▶ **YOUR INSTRUCTIONS**
Search the records for the string "magnifier" and copy every line in which it appears.

━━━━━ PROVIDED INFORMATION

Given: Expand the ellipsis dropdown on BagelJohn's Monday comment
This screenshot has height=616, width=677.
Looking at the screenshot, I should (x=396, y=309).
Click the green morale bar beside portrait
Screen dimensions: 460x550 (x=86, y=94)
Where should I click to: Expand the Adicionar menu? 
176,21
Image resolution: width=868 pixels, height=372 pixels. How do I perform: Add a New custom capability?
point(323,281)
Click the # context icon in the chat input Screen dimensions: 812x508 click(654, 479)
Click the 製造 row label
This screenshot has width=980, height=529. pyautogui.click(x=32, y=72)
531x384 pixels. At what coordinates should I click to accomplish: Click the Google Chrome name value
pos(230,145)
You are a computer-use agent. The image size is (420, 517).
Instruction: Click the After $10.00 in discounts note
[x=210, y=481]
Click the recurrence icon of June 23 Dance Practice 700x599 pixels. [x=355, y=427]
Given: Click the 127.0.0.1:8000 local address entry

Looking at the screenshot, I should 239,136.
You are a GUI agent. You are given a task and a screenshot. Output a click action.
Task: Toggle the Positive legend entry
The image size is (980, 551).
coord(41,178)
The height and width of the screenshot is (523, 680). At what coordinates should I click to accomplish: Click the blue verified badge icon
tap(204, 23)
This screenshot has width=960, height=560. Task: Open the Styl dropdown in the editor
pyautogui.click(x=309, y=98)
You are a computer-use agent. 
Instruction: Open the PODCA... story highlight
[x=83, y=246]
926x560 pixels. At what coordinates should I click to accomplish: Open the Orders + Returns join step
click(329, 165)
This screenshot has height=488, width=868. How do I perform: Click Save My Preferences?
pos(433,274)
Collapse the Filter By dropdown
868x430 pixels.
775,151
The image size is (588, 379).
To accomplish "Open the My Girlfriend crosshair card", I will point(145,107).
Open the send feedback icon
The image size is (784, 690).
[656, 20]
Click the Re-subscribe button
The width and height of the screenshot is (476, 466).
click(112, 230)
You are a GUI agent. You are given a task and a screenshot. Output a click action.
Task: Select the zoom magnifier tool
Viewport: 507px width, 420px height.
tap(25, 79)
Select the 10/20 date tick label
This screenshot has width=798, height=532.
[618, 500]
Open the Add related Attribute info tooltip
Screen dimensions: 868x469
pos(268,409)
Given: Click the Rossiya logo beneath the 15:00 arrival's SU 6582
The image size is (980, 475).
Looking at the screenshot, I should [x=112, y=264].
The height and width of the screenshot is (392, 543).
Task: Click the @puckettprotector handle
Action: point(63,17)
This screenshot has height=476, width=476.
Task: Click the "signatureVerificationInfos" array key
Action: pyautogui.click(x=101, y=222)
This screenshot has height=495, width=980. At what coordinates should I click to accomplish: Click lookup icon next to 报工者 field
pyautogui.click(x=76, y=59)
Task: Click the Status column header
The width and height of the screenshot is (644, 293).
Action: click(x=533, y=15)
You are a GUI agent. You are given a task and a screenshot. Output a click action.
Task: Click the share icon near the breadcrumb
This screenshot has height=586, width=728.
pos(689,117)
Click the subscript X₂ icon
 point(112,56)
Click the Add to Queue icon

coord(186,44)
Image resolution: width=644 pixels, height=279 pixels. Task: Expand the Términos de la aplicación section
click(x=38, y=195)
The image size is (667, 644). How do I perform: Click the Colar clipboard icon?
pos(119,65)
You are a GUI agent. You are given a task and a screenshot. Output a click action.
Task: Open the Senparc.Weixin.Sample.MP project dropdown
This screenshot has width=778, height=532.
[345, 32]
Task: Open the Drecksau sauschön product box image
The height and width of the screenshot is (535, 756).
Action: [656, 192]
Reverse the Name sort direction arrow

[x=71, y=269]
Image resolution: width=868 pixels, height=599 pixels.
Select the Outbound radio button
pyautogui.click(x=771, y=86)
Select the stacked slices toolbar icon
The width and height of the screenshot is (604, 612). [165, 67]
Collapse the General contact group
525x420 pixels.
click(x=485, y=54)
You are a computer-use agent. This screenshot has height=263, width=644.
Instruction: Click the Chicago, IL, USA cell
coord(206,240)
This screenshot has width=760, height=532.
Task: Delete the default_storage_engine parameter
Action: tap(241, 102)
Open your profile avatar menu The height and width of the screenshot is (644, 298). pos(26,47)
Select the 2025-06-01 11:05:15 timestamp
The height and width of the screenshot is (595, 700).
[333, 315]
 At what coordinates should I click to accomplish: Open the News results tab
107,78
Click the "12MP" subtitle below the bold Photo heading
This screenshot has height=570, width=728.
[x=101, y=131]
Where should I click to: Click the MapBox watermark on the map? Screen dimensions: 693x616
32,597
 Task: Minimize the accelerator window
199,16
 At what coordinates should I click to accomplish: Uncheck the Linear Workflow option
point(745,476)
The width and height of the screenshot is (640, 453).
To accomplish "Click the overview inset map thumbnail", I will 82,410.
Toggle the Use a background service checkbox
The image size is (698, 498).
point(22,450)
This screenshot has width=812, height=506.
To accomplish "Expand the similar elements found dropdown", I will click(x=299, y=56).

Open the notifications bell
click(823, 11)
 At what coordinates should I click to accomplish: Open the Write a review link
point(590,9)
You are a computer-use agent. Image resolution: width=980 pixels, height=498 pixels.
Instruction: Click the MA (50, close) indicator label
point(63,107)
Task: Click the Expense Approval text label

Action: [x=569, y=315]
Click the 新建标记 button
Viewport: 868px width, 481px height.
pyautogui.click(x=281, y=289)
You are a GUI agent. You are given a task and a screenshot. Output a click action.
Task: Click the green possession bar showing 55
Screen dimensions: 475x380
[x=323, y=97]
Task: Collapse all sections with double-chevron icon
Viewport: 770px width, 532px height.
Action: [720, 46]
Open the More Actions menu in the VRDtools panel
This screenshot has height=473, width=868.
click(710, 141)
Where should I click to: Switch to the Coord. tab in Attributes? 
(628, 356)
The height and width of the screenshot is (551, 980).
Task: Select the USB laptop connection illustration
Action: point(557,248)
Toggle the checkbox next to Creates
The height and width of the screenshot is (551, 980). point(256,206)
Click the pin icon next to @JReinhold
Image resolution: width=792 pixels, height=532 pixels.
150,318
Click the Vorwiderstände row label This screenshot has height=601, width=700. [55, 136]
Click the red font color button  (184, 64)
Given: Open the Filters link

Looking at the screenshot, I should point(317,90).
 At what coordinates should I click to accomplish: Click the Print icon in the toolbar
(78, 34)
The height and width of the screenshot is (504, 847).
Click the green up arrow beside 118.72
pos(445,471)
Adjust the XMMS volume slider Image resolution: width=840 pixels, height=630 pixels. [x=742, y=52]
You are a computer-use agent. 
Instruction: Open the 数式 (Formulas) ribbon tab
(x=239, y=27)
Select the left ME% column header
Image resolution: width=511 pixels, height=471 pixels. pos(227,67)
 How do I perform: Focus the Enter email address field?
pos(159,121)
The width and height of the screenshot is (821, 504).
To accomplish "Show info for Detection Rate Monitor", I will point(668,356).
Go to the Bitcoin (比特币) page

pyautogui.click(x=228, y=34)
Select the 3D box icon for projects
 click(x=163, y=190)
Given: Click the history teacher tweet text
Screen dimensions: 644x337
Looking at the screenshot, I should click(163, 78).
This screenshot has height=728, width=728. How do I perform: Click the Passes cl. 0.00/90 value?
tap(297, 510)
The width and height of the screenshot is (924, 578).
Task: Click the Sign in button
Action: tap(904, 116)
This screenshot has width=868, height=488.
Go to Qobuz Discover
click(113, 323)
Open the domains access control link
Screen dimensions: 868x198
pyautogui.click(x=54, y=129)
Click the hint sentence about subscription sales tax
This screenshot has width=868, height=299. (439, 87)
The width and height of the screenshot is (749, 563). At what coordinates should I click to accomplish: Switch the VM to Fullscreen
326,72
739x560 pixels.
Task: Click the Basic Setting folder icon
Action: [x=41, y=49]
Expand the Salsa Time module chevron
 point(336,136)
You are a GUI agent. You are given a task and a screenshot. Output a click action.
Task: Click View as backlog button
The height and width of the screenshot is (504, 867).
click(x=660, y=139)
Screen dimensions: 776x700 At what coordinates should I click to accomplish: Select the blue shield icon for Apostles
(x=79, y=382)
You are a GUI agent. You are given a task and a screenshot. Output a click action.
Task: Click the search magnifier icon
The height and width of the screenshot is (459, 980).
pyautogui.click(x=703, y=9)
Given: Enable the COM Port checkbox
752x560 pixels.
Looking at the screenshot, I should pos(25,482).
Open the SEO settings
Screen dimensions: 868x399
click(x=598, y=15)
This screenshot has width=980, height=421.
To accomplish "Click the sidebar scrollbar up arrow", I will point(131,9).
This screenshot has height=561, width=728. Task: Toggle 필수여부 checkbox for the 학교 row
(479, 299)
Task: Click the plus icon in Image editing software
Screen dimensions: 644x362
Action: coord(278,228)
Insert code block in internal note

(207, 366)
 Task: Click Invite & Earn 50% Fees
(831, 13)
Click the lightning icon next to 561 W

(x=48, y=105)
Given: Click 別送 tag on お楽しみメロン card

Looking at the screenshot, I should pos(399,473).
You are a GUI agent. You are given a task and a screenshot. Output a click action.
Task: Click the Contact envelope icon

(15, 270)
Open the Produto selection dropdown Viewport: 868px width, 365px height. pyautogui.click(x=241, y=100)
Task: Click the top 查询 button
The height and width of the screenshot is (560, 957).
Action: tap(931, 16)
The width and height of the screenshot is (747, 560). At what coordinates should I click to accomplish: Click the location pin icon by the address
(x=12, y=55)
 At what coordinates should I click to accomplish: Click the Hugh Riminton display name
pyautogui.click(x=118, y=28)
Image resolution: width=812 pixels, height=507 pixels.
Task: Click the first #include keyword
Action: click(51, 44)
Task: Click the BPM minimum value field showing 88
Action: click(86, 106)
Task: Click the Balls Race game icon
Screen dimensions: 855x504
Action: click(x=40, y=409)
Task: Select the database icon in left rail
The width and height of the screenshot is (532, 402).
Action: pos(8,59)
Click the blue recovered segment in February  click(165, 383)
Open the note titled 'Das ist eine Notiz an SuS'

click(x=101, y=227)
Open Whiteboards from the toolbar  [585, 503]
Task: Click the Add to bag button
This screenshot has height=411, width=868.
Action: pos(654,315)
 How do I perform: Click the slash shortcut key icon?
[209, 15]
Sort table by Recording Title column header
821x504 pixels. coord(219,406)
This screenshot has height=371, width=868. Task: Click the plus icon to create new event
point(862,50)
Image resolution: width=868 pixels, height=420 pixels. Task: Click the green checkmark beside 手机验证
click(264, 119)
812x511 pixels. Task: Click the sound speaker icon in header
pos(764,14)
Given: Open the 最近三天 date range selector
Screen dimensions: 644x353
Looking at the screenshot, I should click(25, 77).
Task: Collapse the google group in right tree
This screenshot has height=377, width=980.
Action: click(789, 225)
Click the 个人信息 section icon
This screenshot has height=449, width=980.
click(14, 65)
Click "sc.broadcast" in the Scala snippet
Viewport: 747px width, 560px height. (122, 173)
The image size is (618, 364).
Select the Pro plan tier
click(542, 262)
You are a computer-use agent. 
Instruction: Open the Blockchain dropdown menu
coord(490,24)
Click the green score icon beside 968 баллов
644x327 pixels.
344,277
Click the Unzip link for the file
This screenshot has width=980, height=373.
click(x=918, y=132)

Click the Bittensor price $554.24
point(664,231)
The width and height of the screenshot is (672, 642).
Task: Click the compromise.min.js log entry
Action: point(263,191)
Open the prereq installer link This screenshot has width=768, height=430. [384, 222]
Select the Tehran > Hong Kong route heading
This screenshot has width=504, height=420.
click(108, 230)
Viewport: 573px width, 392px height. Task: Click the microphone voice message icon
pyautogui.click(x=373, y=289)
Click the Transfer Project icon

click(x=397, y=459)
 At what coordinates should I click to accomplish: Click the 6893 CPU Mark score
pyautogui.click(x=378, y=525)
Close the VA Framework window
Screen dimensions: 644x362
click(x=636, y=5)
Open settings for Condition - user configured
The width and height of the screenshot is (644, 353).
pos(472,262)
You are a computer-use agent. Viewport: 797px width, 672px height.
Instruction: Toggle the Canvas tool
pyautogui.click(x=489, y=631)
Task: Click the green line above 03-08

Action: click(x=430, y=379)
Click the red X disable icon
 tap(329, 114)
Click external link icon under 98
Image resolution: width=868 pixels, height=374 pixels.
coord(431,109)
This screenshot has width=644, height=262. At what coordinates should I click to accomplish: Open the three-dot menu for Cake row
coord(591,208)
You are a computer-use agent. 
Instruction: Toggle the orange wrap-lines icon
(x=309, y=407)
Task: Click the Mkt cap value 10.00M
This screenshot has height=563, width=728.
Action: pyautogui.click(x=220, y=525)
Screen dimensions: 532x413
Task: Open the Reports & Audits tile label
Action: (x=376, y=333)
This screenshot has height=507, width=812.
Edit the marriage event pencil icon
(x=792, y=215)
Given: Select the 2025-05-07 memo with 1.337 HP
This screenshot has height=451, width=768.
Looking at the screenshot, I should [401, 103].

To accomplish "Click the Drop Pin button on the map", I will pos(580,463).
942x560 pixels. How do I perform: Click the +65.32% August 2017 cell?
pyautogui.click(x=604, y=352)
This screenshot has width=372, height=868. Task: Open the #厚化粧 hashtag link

━━━━━━━━━━

▶ **RESPONSE**
Task: Select the zoom magnifier tool
Task: Click the search magnifier icon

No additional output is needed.